Entries shown:
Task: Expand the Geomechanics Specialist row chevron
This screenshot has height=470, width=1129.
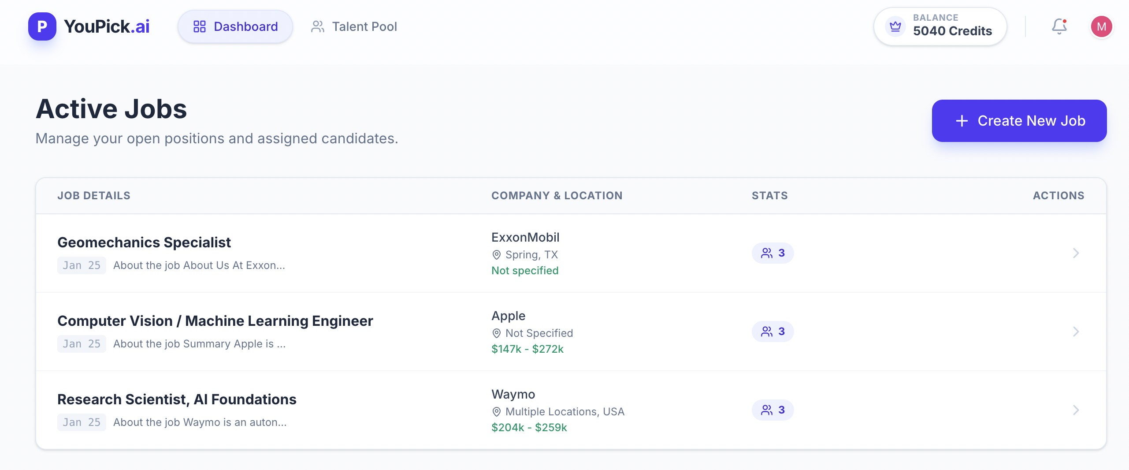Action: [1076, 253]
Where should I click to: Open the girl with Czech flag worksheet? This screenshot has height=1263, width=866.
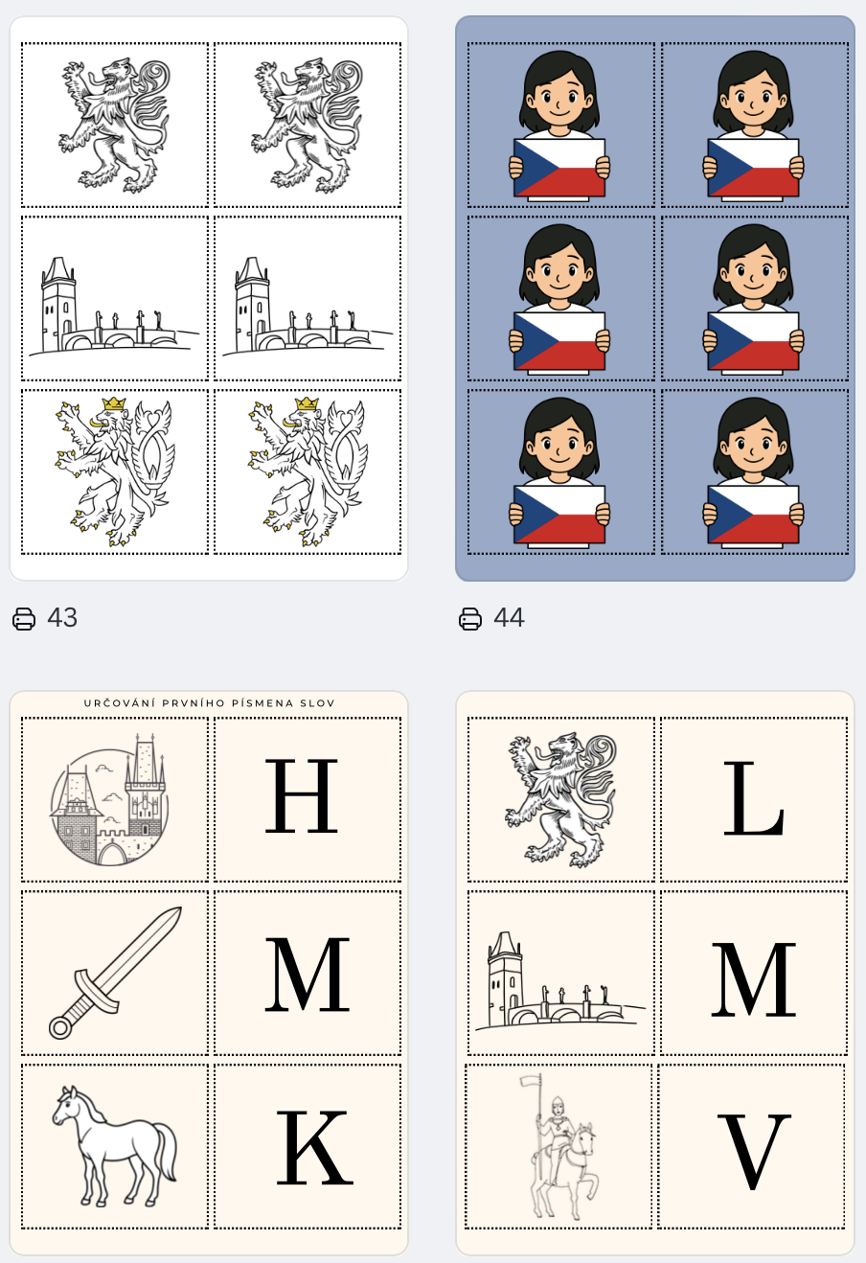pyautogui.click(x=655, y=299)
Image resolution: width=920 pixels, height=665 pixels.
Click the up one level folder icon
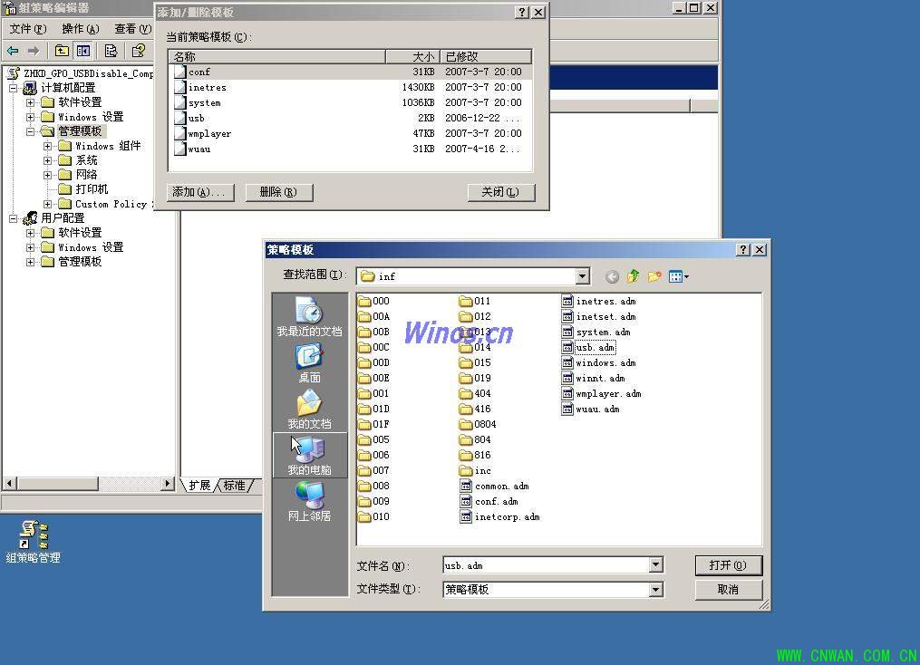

Exercise aim: Pictures excluded, output exactly the line that contains "This screenshot has height=470, width=1129." and every line after it to the end of the data above.

Output of the exercise:
This screenshot has height=470, width=1129.
Action: [1076, 253]
Where should I click to: Open the girl with Czech flag worksheet? This screenshot has height=1263, width=866.
pyautogui.click(x=655, y=299)
Image resolution: width=920 pixels, height=665 pixels.
Click the up one level folder icon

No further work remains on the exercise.